The policy would limit use of ALPR data for harassment or personal use and bar targeting based on protected characteristics. Case said the department will require training before granting access and will log, audit and encrypt access to the system. He described a 14-day automatic retention window for dash-camera ALPR reads; data not pulled into the evidence system are purged after two weeks, while items tied to an investigation (for example, homicide evidence) follow longer statutory retention rules.

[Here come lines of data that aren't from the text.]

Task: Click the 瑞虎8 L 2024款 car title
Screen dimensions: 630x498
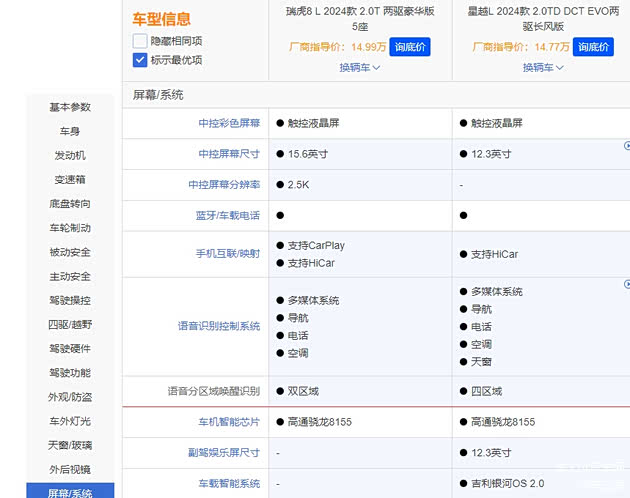Action: 361,19
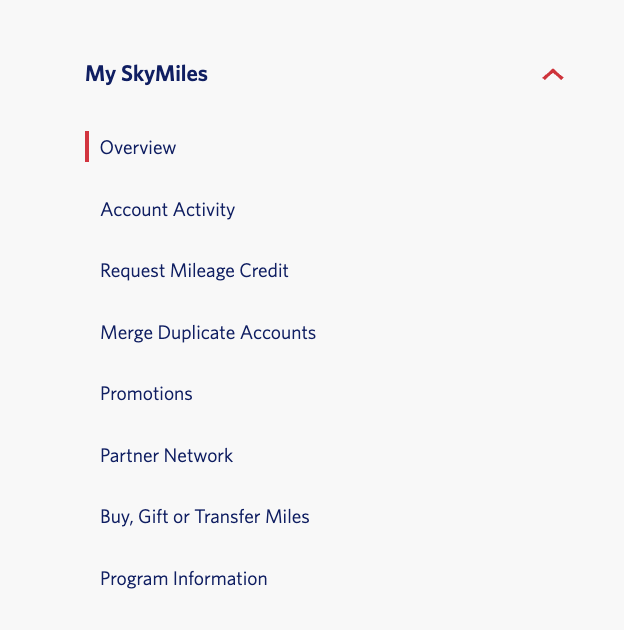The image size is (624, 630).
Task: Click the word Credit in Request Mileage Credit
Action: coord(264,271)
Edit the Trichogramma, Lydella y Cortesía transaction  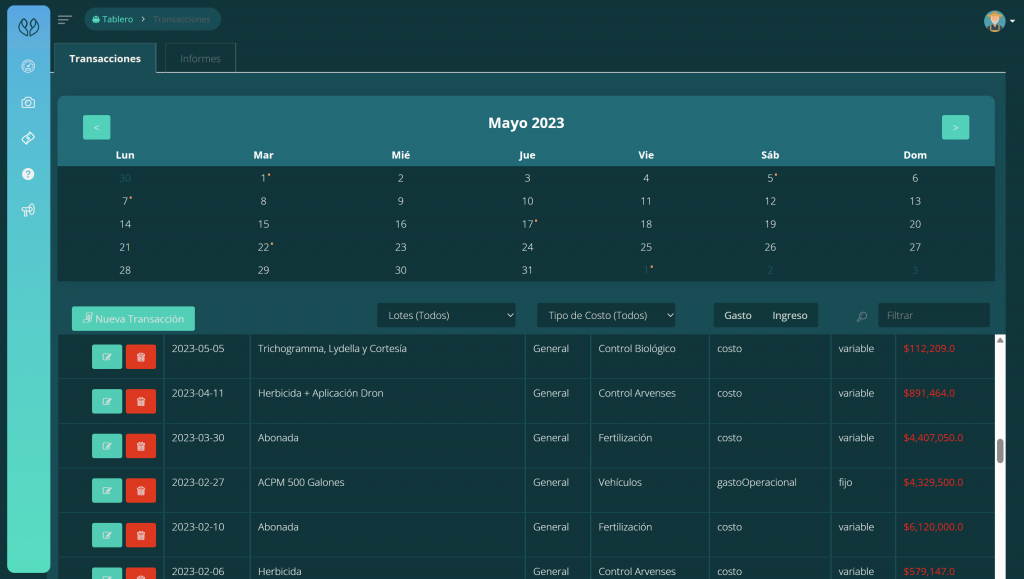point(106,356)
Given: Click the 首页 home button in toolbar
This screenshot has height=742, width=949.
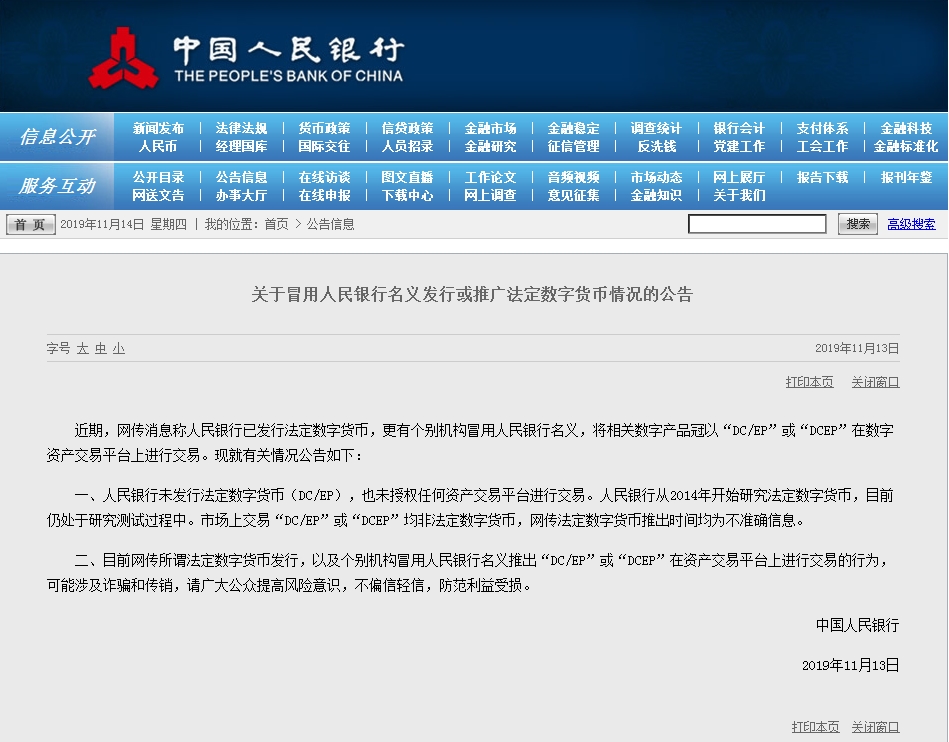Looking at the screenshot, I should click(31, 225).
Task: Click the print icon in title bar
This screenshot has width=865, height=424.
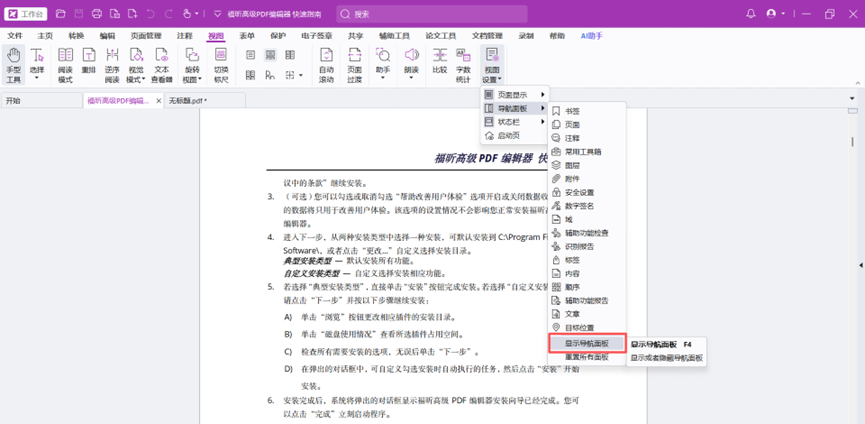Action: 97,14
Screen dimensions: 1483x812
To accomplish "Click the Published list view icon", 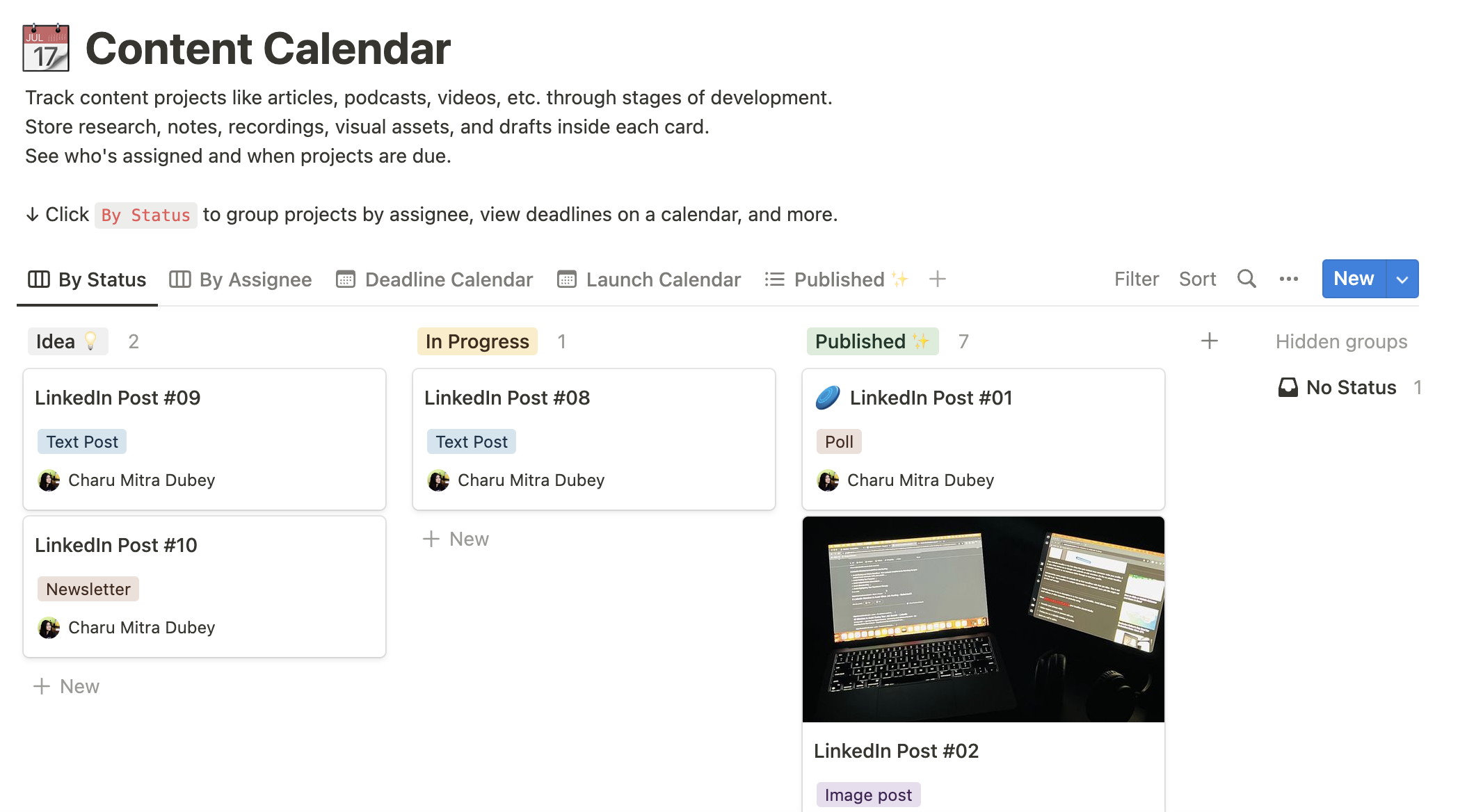I will pos(774,279).
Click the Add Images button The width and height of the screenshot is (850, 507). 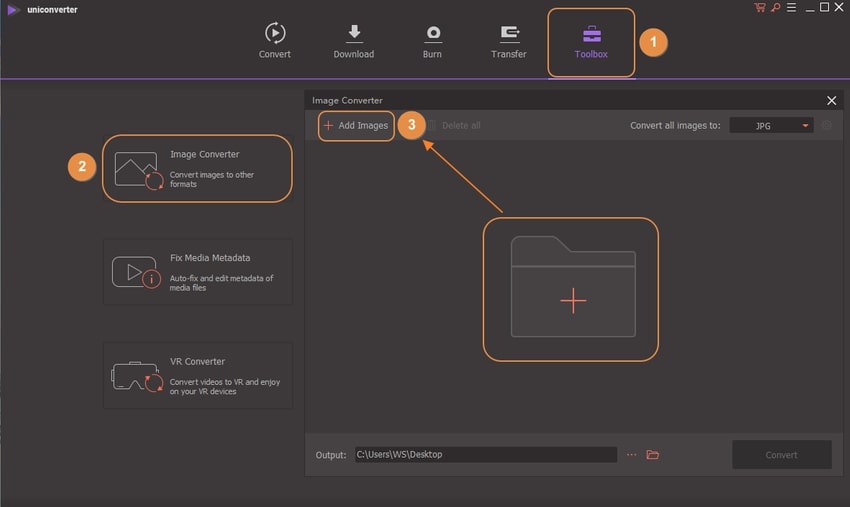[355, 126]
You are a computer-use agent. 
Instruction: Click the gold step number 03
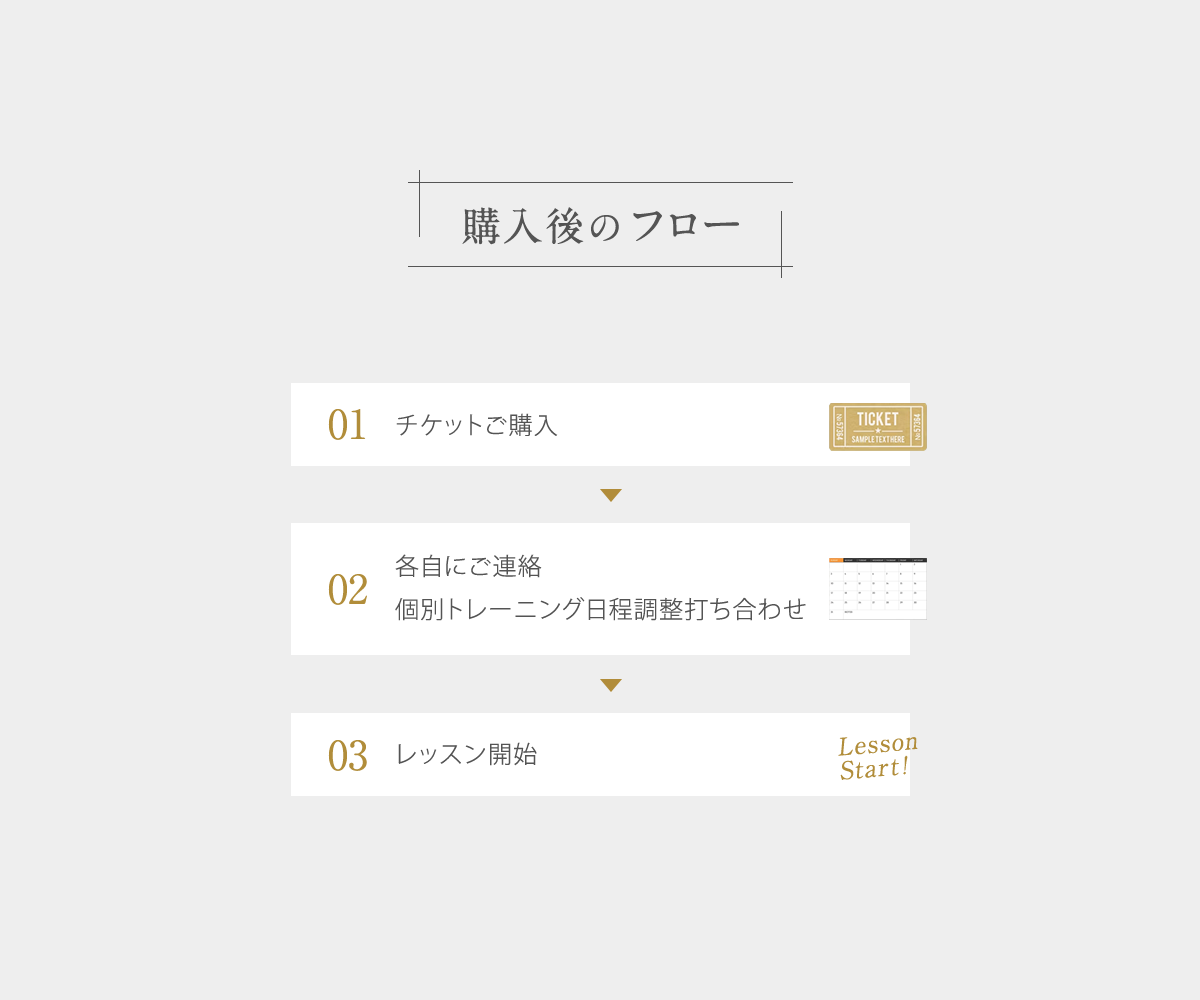[x=347, y=756]
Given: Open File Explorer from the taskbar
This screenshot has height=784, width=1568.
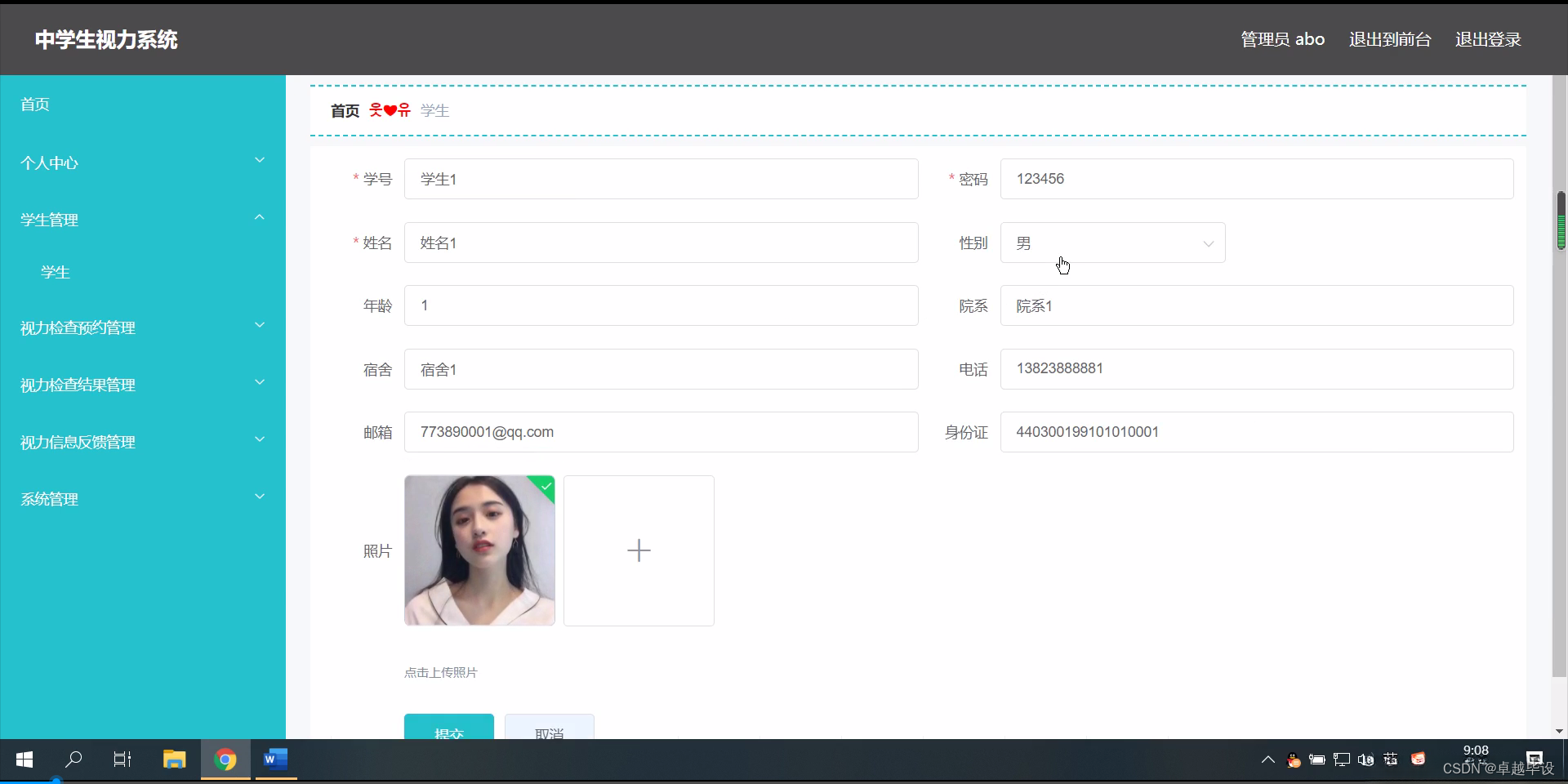Looking at the screenshot, I should (x=174, y=760).
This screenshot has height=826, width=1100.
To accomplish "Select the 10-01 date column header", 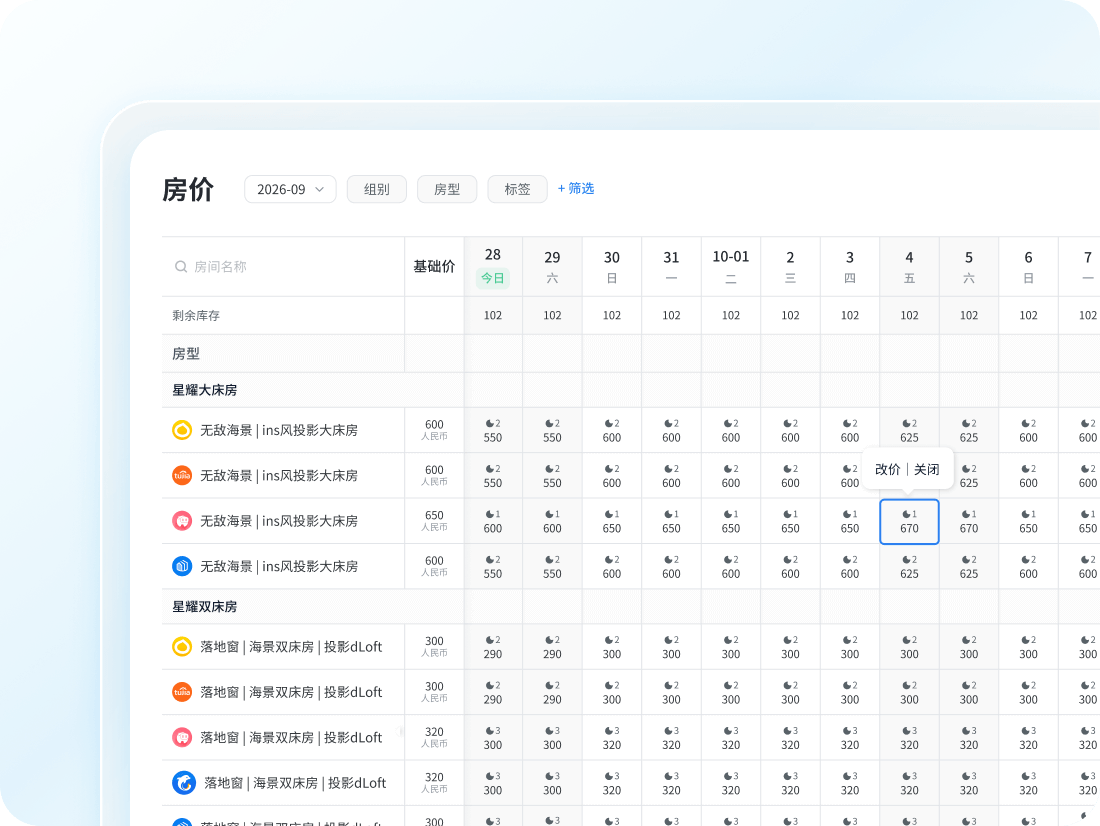I will tap(731, 266).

Committee members asked whether APD is using Axon (Case confirmed Axon is the vendor, not Flock Safety), whether the product uses artificial intelligence and how protected characteristics apply when information appears on a vehicle (for example, bumper stickers). Case said the product has object-recognition features that could be characterized as AI for tasks such as recognizing visible damage on a vehicle, but he distinguished that from generative AI. He also said the policy prohibits using ALPR to broadly query plates tied to attendance at protected activities (for example, a protest) and described quarterly privacy reviews with the municipal attorney's office and an annual audit report to monitor impacts.
Public comment later in the meeting raised concerns that ALPR text outputs can be queried or combined with other analytic tools and urged civilian oversight of retention and access policies. APD staff said the system will not initially be configured for long-term tracking locates and that flags are entered manually and can be given time limits, but acknowledged follow-up questions remain about technical and oversight details.
The committee did not vote on the policy at this meeting; members requested follow-up on select technical and oversight questions.